The first revolution in archaeology was that of the “New” Archaeology, led by the very charismatic Lewis Binford. (One of my favourite accounts of Lewis Binford’s charisma is from Kent Flannery, who describes Binford as “… a charismatic southerner who had mastered the fire-and-brimstone style of a revival meeting. He opened his first class by announcing, “My name is Lewis R. Binford, and the name of this course is Revelations!” By the end of that class, half the students were speaking in tongues.”). New archaeology promised a more scientific approach to archaeology, in which general universal laws governing human behaviour would be uncovered and used to explain anything and everything in the archaeological record. This new explanatory power would, in turn, enable archaeology to “step up” and take on the responsibility required of it by the broader field of anthropology.
In 1962 Binford published an article in American Antiquity titled ‘Archaeology as Anthropology. This article is considered by many to be the origin of the New Archaeology revolution.
In this article, Binford argues that culture is a means of adaptation to a human being’s natural surroundings. Based on this assumption, it is further argued that universal laws of human behaviour can explain the variations and similarities observed in the material remains of the human past over space and time. Binford calls for archaeology to take on its fair share of responsibility as a sub-discipline of anthropology, claiming that in the past, archaeology had not offered enough in the way of explanation.
Binford published a series of articles promoting his idea of new, or “processual” archaeology which culminated in a collection of papers taken from “The Social Organization of Prehistoric Societies”, a symposium organised by Binford for the 1965 Annual Meeting of the Society for American Archaeology. This collection, edited by Binford and his then wife, Sally, was called New Perspectives in Archaeology (1968). In the first chapter of the book, Binford claims that traditional archaeology has failed in its potential to assist with any of the objectives of anthropology, which is to use the archaeological record to inform cultural history, past life ways, and general cultural processes. Binford felt that this was due to traditional archaeology’s inductivist values, which would limit archaeology to a refined form of antiquarianism. Binford was a strong believer in the power of deductive reasoning to gain knowledge, and conversely that inductive reasoning was non-scientific and therefore untrustworthy.
As Sally Binford recalls the reception to their book and the revolution it caused; “We turned out a series of articles and a book, New Perspectives in Archaeology, that took the whole field of archaeology and shook it up. Lew didn’t have grad students as much as he had disciples.”
However, after this whirlwind affair between archaeology and science, the scientific method and deductive reasoning, a backlash quickly followed.
Philosophers of science stepped in and demonstrated that the deductive-nomological method Binford had borrowed from philosophers Carl Hempel and Paul Oppenheim had in fact been long refuted bu Karl Popper.

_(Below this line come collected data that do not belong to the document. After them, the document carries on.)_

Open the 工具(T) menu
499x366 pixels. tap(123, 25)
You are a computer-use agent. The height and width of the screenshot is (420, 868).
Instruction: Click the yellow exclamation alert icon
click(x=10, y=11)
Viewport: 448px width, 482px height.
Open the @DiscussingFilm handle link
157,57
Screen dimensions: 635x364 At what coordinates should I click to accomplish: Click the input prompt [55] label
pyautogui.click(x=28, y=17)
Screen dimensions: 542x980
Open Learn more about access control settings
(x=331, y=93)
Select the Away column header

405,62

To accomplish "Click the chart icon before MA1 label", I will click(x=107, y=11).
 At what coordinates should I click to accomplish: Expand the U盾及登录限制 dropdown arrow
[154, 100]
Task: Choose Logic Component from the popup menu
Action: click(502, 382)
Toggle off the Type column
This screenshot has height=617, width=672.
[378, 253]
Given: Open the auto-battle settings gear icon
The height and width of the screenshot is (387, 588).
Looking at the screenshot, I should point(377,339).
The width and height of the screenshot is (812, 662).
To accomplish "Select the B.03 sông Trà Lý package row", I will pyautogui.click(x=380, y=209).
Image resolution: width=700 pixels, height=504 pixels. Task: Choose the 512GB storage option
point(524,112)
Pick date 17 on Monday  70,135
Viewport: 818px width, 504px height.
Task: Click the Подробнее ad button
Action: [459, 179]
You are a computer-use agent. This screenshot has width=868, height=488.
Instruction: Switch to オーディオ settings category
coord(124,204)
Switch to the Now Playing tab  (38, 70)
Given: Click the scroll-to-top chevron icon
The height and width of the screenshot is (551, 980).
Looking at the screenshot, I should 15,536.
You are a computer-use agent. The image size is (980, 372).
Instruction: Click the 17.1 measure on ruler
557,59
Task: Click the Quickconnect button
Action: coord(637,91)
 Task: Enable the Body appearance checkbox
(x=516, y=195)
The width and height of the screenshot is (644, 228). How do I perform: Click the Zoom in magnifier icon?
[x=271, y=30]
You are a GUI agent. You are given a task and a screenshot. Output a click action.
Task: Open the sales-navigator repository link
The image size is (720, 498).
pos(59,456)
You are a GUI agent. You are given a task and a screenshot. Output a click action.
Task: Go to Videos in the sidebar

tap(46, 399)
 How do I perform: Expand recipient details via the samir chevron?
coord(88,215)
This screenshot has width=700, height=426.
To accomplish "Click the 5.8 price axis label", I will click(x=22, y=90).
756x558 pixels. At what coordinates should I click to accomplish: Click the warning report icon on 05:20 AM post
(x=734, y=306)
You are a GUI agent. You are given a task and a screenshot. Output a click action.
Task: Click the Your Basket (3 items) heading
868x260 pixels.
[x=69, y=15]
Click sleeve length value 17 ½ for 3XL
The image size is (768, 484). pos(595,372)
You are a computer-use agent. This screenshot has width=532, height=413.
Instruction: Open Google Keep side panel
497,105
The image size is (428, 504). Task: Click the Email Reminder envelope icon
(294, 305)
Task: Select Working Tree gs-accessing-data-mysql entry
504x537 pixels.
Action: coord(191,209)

Binford distanced himself from processual archaeology, downplaying his role in its rise. He claimed it had been a revolution for the sake of revolution, that it brought little of merit to anthropology, and that he had been a mouthpiece for others.
Post-processual archaeology gained momentum in response to the failings of processual archaeology. Post-processualists argued that archaeology was entirely subjective, and could not be approached with the scientific method.
I personally like Binford’s ideas, except that he perhaps rushed into things without doing enough research and without having enough understanding of the history and philosophy of science. I hope to find a happy medium in which archaeology, rather than being a scientific discipline, is instead enhanced by what other scientific disciplines have to offer.